## STATED GOAL:
Replace "Kontakt" with "Contact" in the lines that begin with the line containing "Home (158, 116)" and end with the line containing "Kalender (83, 1528)", and give only those lines with everything else unchanged.

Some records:
((

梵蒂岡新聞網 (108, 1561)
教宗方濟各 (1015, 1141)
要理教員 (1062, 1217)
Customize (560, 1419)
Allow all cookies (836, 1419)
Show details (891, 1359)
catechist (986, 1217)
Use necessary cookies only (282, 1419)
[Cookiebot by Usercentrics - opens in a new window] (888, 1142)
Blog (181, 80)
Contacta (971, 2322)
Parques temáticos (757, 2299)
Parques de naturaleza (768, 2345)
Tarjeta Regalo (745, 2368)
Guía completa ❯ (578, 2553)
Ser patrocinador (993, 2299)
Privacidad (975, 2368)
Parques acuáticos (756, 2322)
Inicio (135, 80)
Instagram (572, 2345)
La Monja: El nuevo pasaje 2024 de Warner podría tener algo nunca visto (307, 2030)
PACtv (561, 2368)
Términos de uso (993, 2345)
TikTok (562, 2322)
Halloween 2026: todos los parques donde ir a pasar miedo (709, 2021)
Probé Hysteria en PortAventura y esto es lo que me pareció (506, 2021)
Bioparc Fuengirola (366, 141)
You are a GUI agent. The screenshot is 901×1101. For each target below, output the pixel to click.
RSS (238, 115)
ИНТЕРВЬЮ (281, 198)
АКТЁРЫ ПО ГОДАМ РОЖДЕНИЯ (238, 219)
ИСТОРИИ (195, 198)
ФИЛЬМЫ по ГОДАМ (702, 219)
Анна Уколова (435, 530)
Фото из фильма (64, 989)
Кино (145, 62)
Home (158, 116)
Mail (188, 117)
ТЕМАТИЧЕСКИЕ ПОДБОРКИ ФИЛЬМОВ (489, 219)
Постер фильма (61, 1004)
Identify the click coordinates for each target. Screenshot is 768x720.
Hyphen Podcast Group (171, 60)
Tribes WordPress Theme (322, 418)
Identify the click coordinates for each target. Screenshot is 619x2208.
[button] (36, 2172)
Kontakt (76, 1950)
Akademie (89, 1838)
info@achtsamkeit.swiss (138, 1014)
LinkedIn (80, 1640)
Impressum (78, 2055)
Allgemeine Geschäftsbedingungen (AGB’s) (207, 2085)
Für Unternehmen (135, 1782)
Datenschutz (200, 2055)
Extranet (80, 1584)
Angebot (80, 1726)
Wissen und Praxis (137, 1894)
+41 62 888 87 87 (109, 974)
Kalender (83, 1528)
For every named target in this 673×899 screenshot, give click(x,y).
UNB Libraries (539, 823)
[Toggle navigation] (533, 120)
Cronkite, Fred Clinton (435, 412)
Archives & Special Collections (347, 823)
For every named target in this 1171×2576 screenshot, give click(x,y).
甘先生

))

## SOLUTION FOR THIS EXERCISE:
Home (158, 116)
Mail (188, 117)
ТЕМАТИЧЕСКИЕ ПОДБОРКИ ФИЛЬМОВ (489, 219)
Постер фильма (61, 1004)
Identify the click coordinates for each target. Screenshot is 768x720.
Hyphen Podcast Group (171, 60)
Tribes WordPress Theme (322, 418)
Identify the click coordinates for each target. Screenshot is 619x2208.
[button] (36, 2172)
Contact (76, 1950)
Akademie (89, 1838)
info@achtsamkeit.swiss (138, 1014)
LinkedIn (80, 1640)
Impressum (78, 2055)
Allgemeine Geschäftsbedingungen (AGB’s) (207, 2085)
Für Unternehmen (135, 1782)
Datenschutz (200, 2055)
Extranet (80, 1584)
Angebot (80, 1726)
Wissen und Praxis (137, 1894)
+41 62 888 87 87 (109, 974)
Kalender (83, 1528)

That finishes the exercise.